- WHAT NEEDS TO BE DONE
The lines you return should be those containing the string "button", taken from the data below.

══ TASK DATA

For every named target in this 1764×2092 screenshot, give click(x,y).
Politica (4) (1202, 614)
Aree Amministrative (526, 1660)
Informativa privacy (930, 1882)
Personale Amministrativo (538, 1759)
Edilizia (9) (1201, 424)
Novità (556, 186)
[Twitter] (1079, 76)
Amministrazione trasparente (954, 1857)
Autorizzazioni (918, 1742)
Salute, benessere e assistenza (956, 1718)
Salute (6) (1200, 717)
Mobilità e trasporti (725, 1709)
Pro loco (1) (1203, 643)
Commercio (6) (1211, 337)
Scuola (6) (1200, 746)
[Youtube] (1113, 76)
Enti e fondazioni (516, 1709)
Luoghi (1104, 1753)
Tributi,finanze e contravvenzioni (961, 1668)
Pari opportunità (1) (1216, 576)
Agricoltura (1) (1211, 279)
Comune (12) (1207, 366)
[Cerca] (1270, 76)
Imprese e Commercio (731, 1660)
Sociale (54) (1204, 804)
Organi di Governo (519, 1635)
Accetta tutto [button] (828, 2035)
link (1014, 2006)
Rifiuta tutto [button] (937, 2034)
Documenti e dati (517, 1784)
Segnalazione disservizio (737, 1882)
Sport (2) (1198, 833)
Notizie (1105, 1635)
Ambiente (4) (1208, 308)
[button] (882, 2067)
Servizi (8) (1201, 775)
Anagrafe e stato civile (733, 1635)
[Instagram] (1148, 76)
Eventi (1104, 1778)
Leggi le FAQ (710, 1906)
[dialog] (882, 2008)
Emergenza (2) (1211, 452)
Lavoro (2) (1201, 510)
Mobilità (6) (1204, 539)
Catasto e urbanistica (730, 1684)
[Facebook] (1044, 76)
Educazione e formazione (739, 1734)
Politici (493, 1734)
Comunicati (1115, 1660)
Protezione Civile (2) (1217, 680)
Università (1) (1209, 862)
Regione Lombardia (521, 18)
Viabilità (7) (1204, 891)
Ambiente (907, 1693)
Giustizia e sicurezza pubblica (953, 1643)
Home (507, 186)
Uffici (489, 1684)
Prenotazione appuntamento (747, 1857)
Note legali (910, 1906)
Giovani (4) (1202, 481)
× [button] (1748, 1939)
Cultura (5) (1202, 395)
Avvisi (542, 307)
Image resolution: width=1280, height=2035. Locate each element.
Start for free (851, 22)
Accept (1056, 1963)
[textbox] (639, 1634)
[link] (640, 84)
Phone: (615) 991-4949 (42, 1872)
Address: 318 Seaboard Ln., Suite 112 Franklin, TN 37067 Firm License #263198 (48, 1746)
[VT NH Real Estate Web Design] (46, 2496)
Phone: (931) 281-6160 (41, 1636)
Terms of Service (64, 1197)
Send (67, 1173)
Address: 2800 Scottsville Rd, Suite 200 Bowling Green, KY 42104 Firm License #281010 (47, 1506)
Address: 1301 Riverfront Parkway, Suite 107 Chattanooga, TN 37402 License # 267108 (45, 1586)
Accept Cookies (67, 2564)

════

- RESPONSE
Accetta tutto [button] (828, 2035)
Rifiuta tutto [button] (937, 2034)
[button] (882, 2067)
× [button] (1748, 1939)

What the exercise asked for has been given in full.